BEGIN RECORDED DATA
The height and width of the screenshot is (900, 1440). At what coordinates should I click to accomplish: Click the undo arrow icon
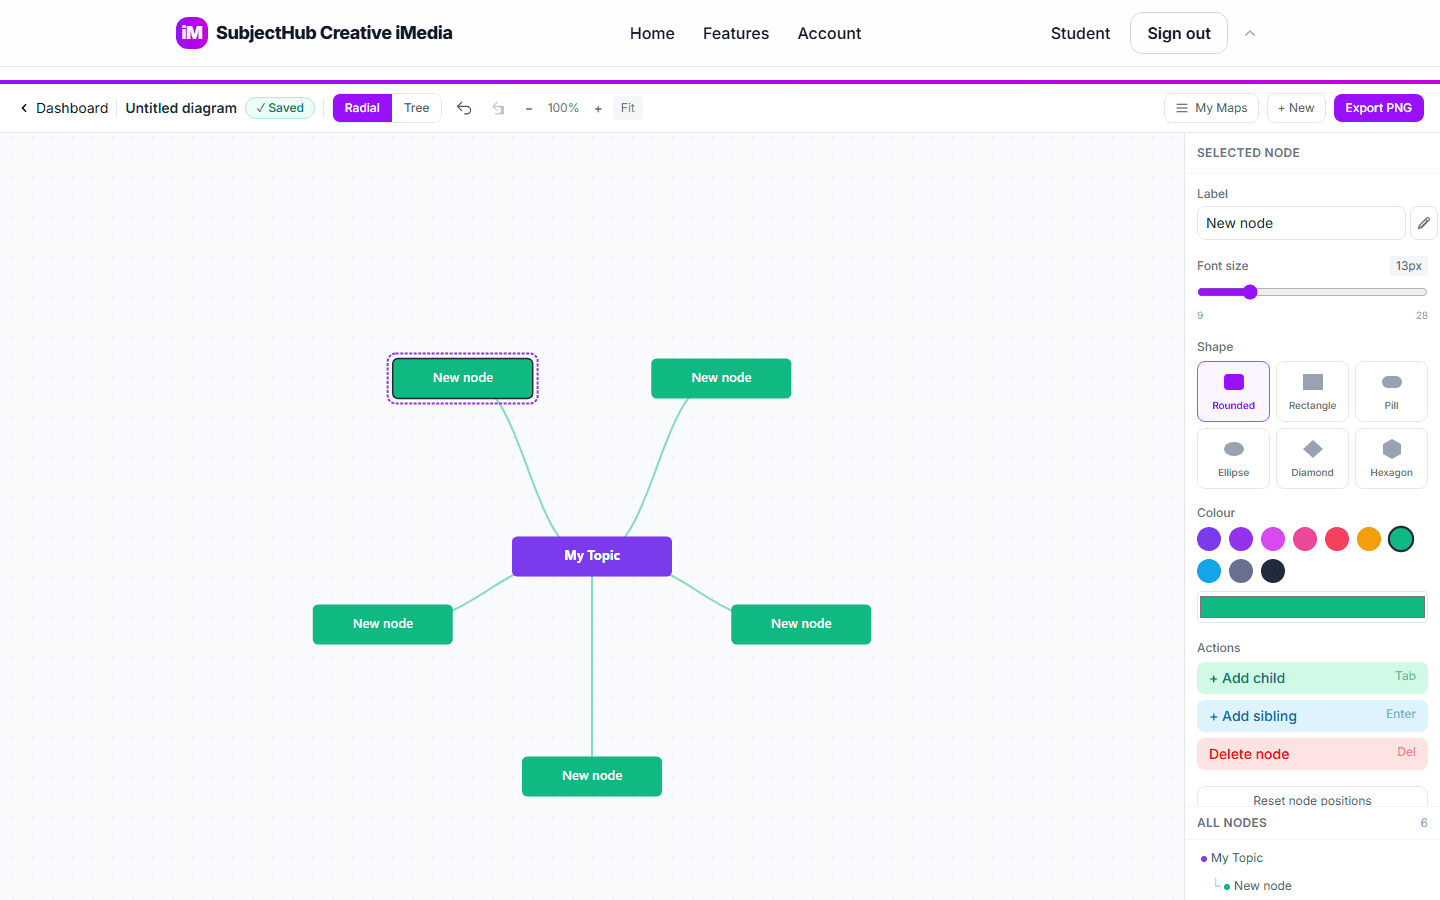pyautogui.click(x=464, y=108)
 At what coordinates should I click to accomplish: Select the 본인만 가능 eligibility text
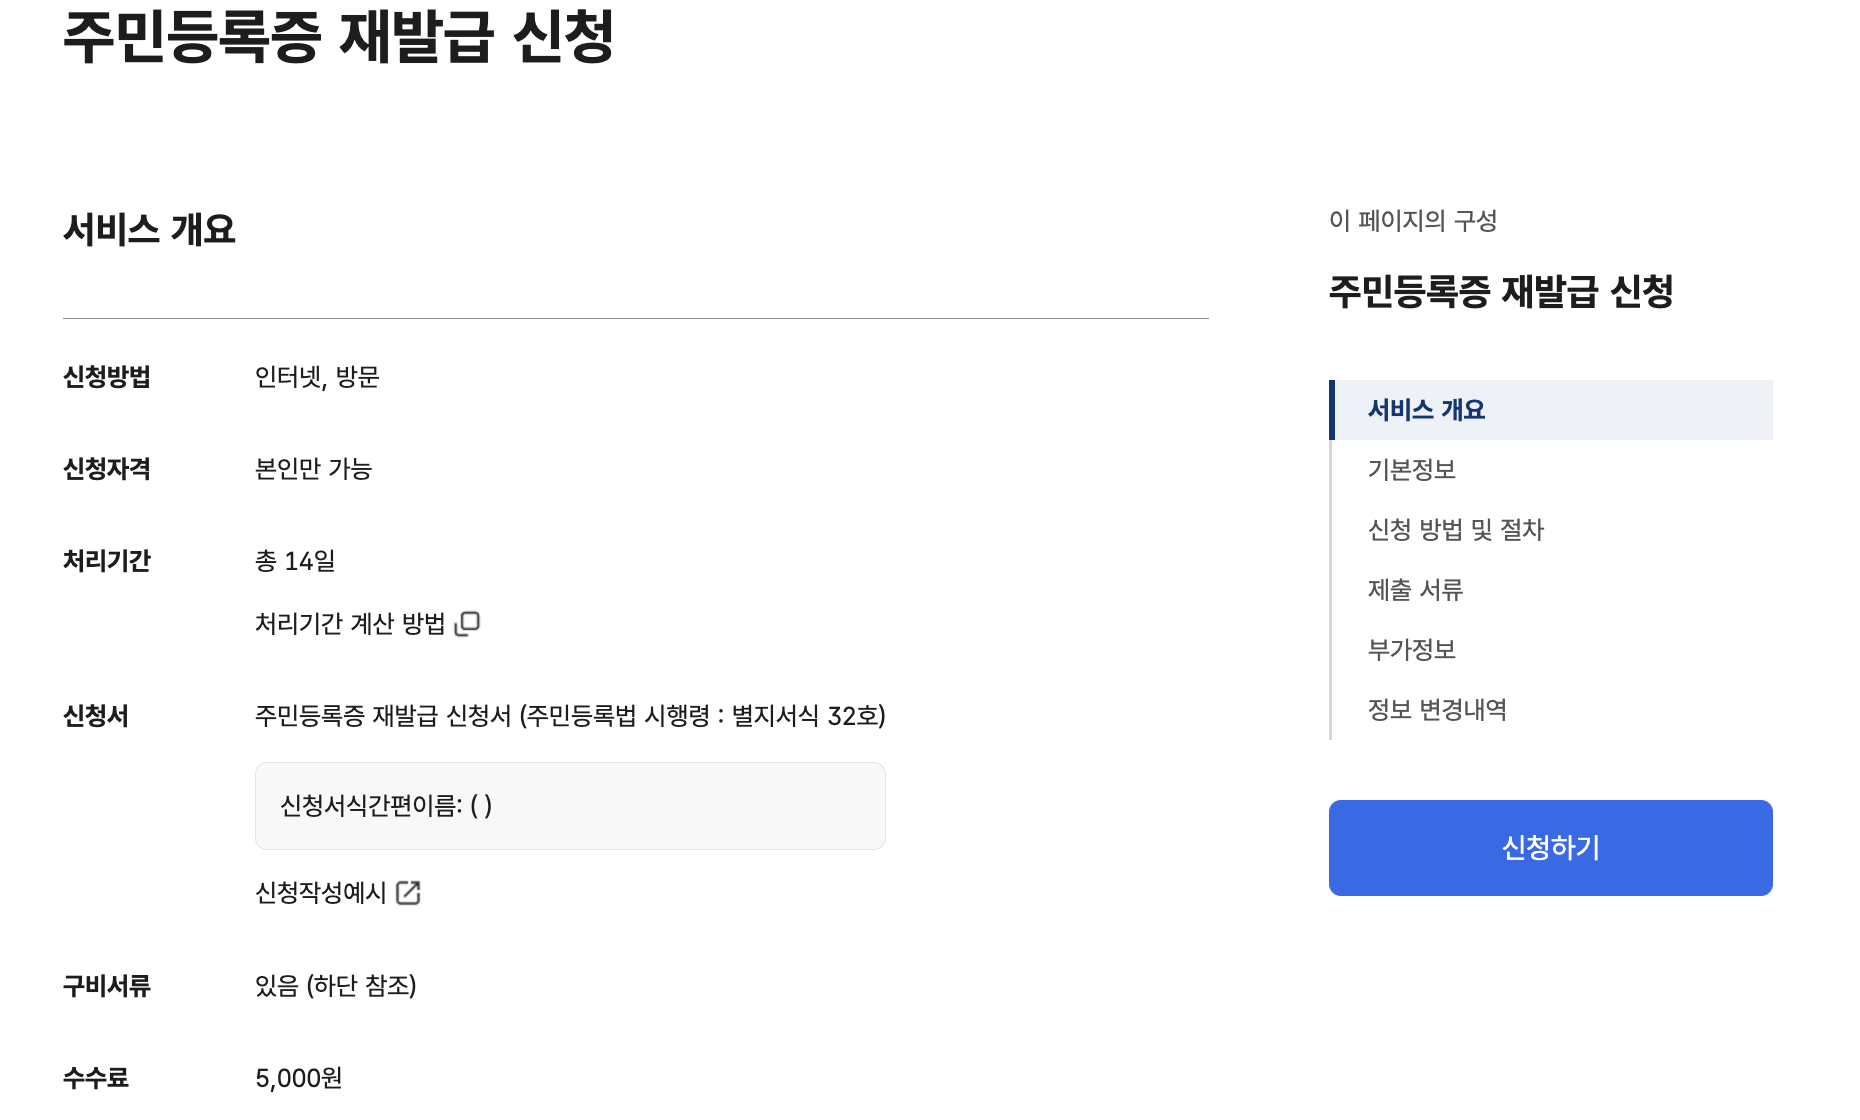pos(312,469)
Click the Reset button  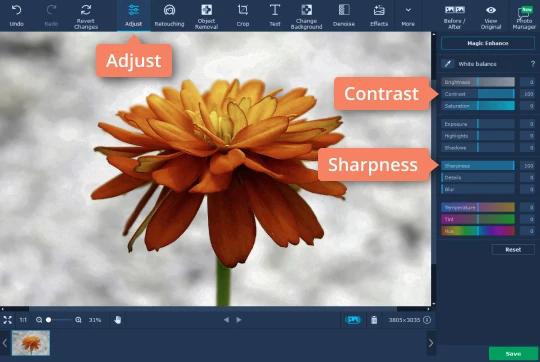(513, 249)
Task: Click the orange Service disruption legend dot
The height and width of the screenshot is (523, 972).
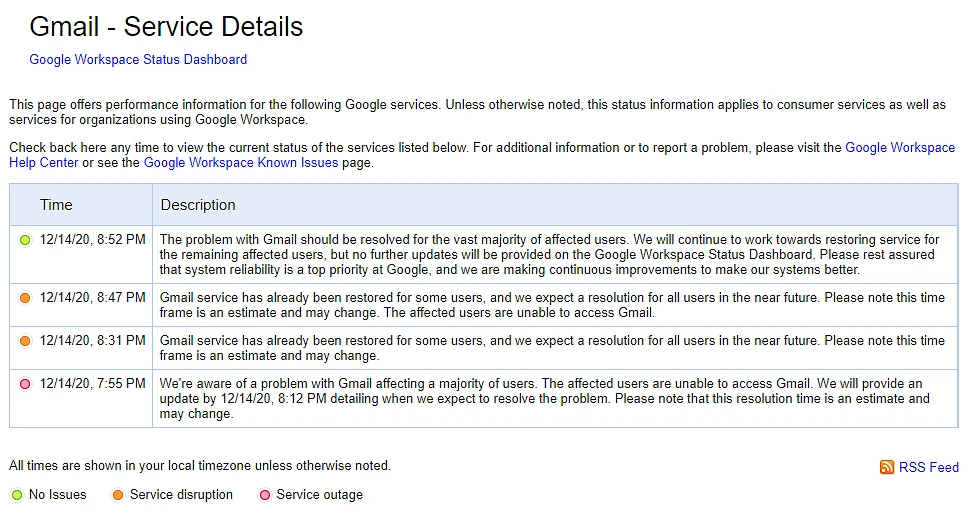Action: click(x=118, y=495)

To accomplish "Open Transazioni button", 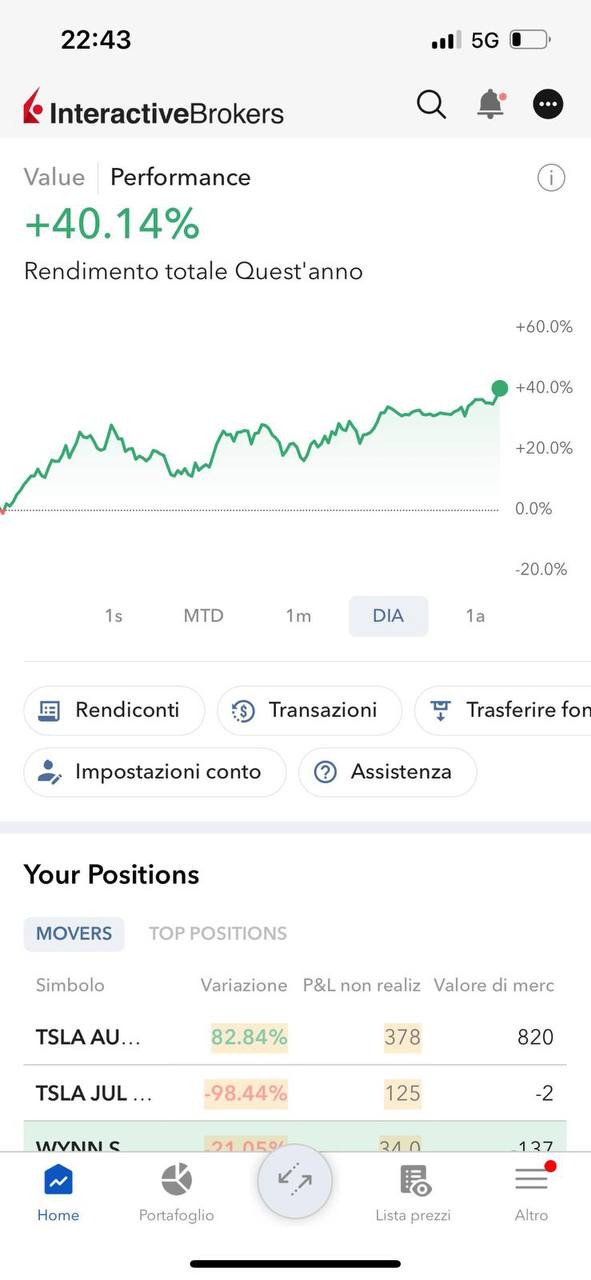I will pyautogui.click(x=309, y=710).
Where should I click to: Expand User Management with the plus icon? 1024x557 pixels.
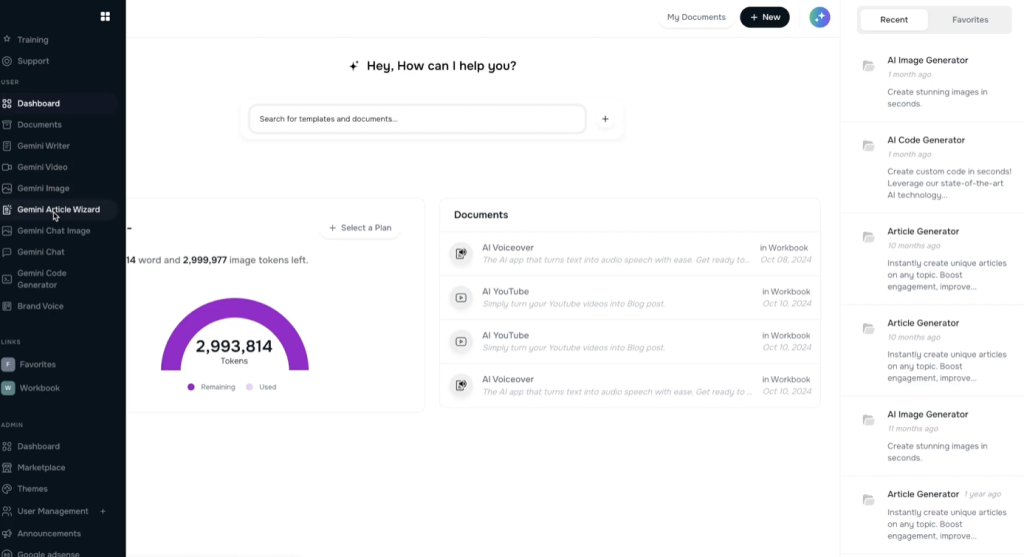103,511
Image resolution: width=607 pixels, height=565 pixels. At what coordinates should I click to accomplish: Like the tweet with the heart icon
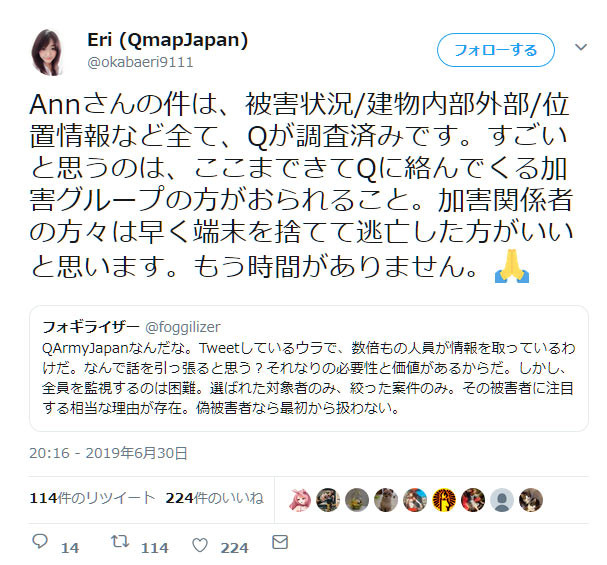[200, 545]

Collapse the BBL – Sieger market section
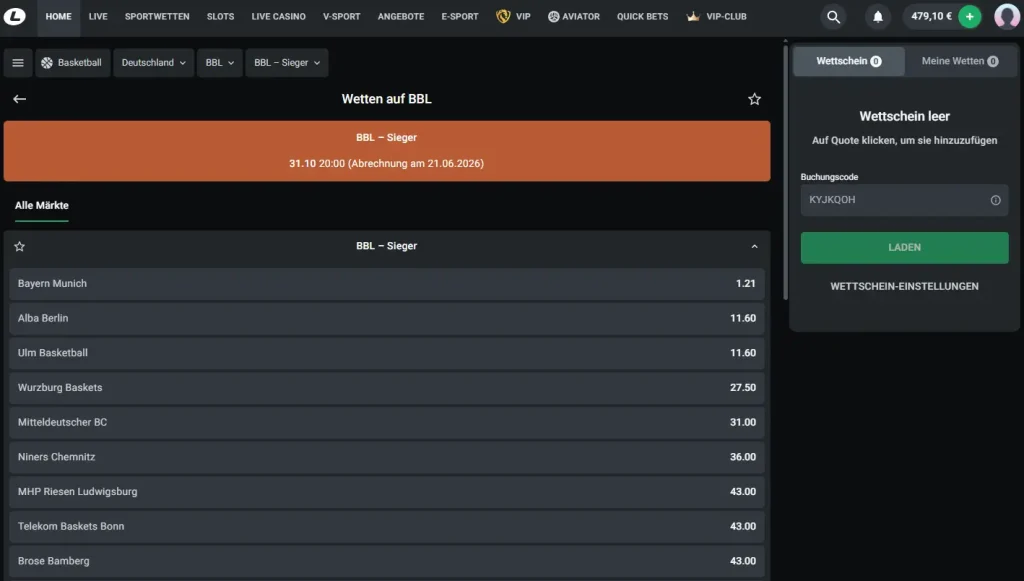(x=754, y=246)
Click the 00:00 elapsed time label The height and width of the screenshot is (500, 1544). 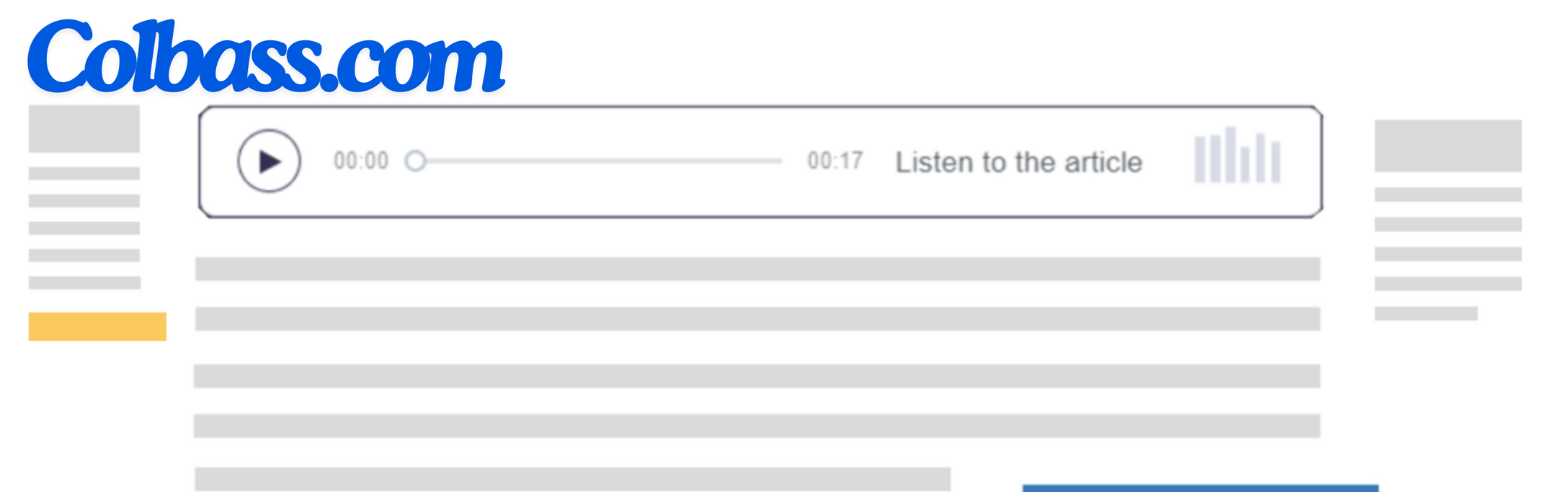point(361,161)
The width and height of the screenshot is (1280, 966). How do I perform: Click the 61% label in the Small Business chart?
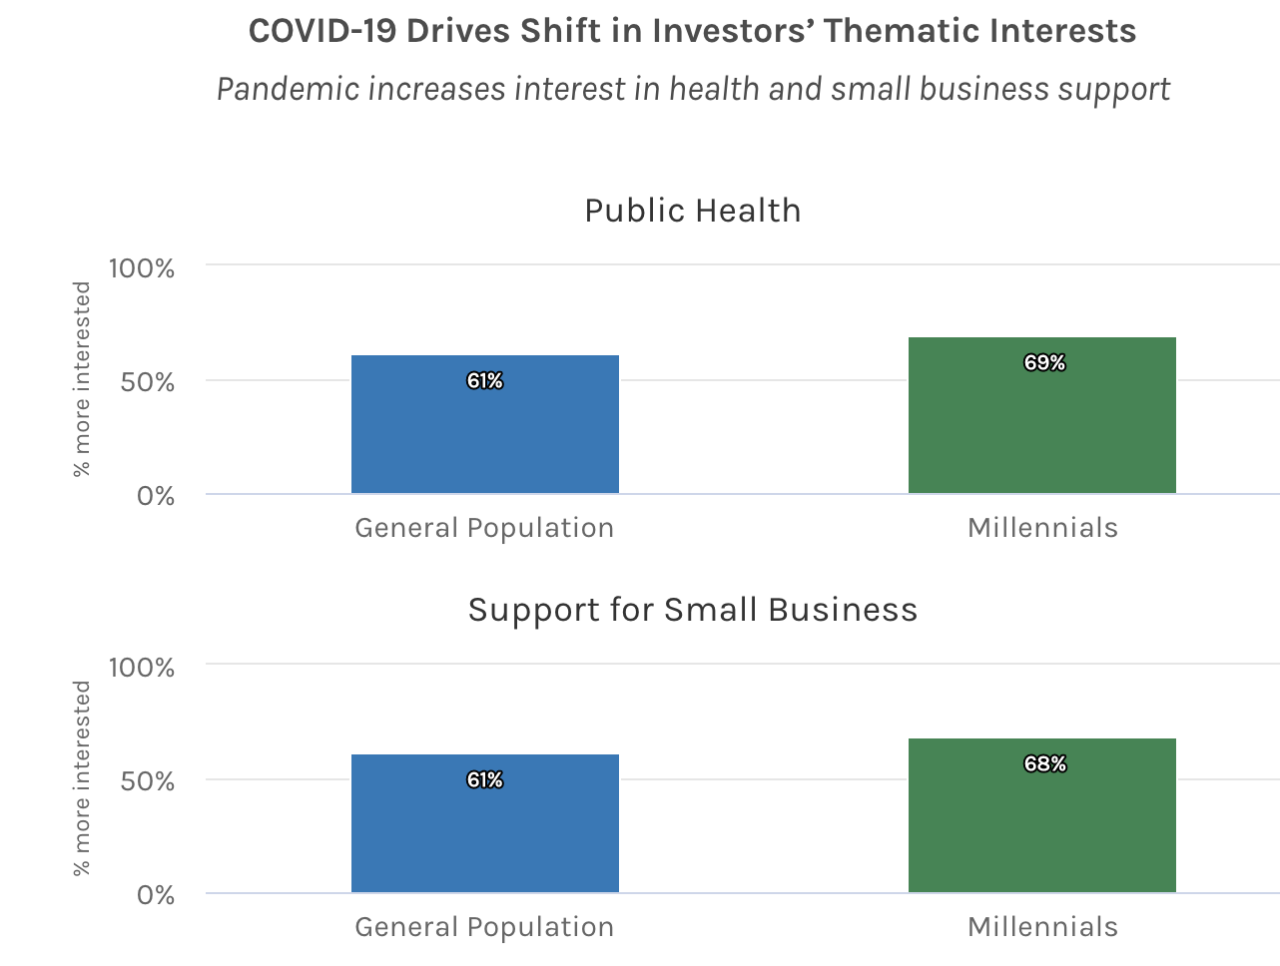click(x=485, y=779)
END RECORDED DATA
WHAT NEEDS TO BE DONE: The copy runs from the line containing "The width and" through the last line of the material, both ends included. Reproduce those lines exactly and drop the pictures.

RESPONSE:
The width and height of the screenshot is (1280, 966). How do I perform: Click the 61% label in the Small Business chart?
click(x=485, y=779)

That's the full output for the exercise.